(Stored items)
#####
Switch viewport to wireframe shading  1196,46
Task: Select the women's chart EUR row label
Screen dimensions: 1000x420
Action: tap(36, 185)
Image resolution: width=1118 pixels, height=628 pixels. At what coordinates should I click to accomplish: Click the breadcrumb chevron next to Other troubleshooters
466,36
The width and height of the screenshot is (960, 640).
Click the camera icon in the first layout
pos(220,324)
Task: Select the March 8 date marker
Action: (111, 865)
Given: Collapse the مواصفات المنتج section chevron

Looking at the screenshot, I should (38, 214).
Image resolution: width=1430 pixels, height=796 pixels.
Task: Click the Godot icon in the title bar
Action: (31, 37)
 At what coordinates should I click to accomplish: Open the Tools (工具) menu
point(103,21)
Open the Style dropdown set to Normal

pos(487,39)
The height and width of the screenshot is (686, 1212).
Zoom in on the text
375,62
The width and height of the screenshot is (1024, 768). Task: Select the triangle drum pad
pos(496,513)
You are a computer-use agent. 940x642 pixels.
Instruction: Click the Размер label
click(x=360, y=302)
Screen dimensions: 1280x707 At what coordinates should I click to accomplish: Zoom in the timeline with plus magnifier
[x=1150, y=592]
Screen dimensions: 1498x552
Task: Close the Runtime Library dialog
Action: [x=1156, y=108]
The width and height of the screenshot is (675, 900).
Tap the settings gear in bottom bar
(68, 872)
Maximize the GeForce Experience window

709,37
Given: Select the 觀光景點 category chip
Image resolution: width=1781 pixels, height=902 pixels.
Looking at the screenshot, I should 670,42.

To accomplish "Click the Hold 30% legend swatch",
#####
= EXERCISE BRIEF =
Exactly the lines from the one containing "The width and height of the screenshot is (1024, 768)." through the end of the records should be reproduced, and no others.

= EXERCISE SOLUTION =
The width and height of the screenshot is (1024, 768). Task: Select the triangle drum pad
pos(496,513)
You are a computer-use agent. 940x642 pixels.
Instruction: Click the Размер label
click(x=360, y=302)
Screen dimensions: 1280x707 At what coordinates should I click to accomplish: Zoom in the timeline with plus magnifier
[x=1150, y=592]
Screen dimensions: 1498x552
Task: Close the Runtime Library dialog
Action: [x=1156, y=108]
The width and height of the screenshot is (675, 900).
Tap the settings gear in bottom bar
(68, 872)
Maximize the GeForce Experience window

709,37
Given: Select the 觀光景點 category chip
Image resolution: width=1781 pixels, height=902 pixels.
Looking at the screenshot, I should 670,42.

To accomplish "Click the Hold 30% legend swatch",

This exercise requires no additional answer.